Women in music are seriously underappreciated and dangerously underestimated. The girls out there working hardand kicking ass on a daily basis are often overlooked for the big name male electronic artist, but it’s 2017 y’all and it’s time for a change.

As part of Vivid, MusicNSW and FBi Radio have teamed up to bring a night of nothing by kick ass women to the forefront taking over Oxford Art Factory on the 17th for the Women in Electronic Music Showcase. Appearing as part of the showcase is Melbourne duo ALTA who are winning people over left, right and centre with their hypnotic approach to good time tunes. We caught up with Hannah from the group to help shine a spotlight on kick-ass women in electronic music.

First things first, lets get to introductions, tell us who you are, where you’re from and how you’d describe your music to others?

I’m Hannah from the duo ALTA living in Melbourne. The music we make is kind of at the intersection of pop, dance and experimental music.

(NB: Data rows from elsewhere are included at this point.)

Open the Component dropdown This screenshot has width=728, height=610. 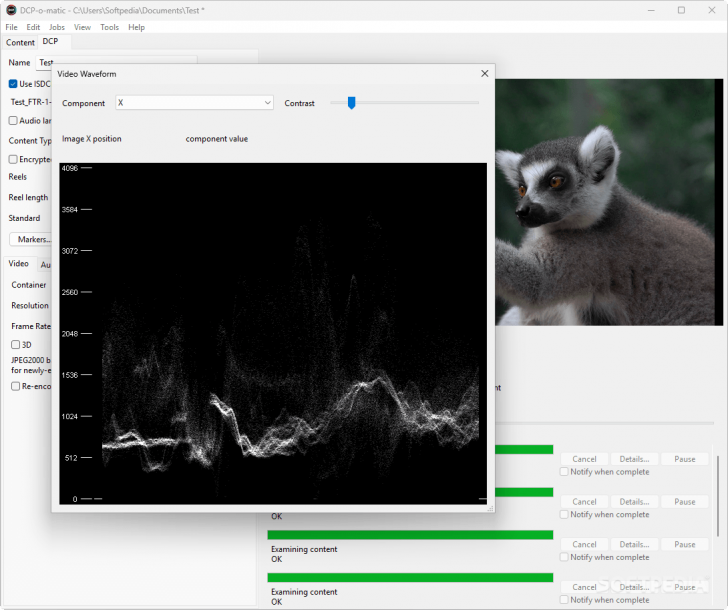coord(194,103)
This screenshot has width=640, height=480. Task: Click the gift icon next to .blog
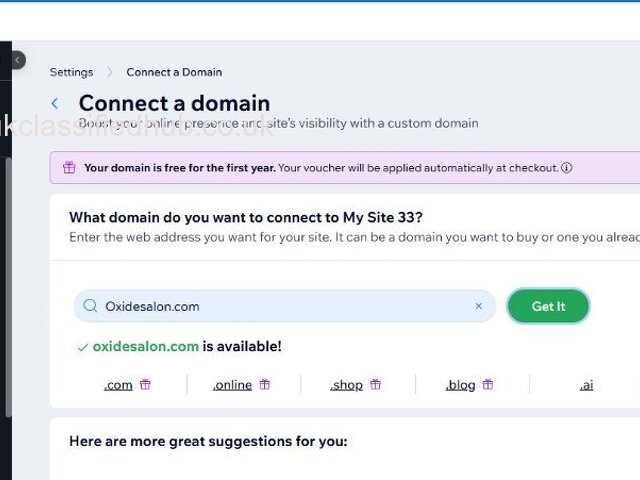tap(488, 384)
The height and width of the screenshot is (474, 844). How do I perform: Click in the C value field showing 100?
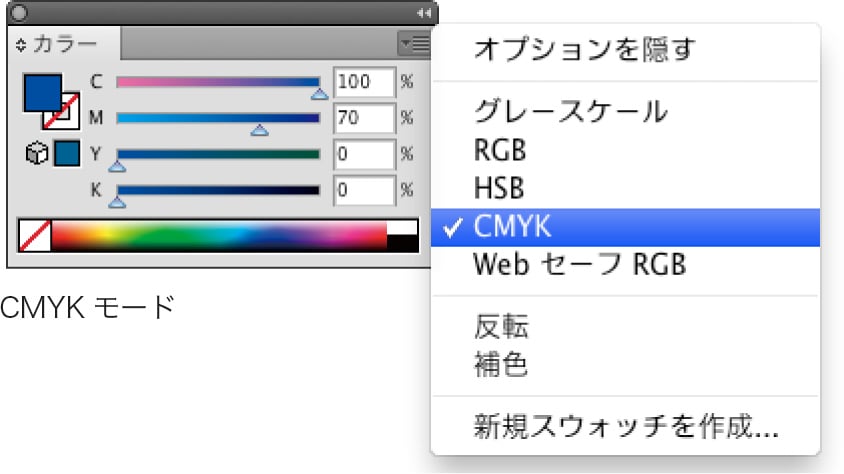click(x=363, y=82)
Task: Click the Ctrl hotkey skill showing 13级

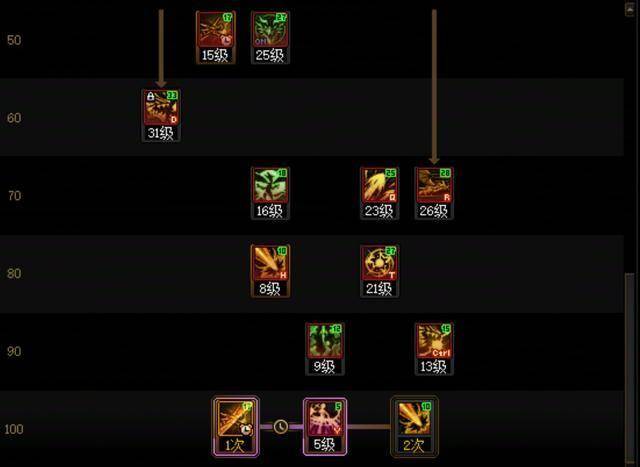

When did you first realise that you wanted to be a musician?

Since I can remember I wanted to be a singer. Actually, from memory I wanted to be a singer, a horse trainer or a mechanic.

Can you tell us about the first time you played live at Alta? What was running through your head before you hit the stage?

I had the lyrics written all over my hands. Our first gig was a support and we probably shouldn’t have accepted it given that we’d only written one song at the time so spent the fortnight before just bashing it out.

What’s it like being a woman in music at the moment?

I love being a woman and I love being a musician and think that there’s some pretty friggin awesome women in music in Aus and all over the world. People like Jlin, Princess Nokia, Jessy Lanza and Jungle Pussy to only name a few are women that unapologetically being themselves and absolutely bossing it up.

What’s the biggest hurdle that you’ve had to face so far in your career?

Insecurities about being, acting and looking a certain way and the internal pressures that you have to achieve success by a certain time in your life. It took me years to realise that a lot of clichés about being true to your music and art are actually true and you just have to do you.

In your opinion what can the industry do better to help foster more females careers in electronic music?

I reckon that when women have more visibility in the industry it less intimidating for other women who are thinking about taking the plunge. Things that can help this are radio stations playing more women, bookers booking more women, blogs/media championing women in music and women who are already in the industry mentoring those who want to be a part of it.

What do you think the future looks like for women in electronic music?

I think that with events like this the future is looking pretty good.

What advice would you give to the young girls out there who aspire to work as a musician?

Push yourself and don’t be afraid to put yourself out there. Reach out to people that you look up to, ask for advice, as for help if you need it, step out of your comfort zone and know that you’re awesome and make things happen for you.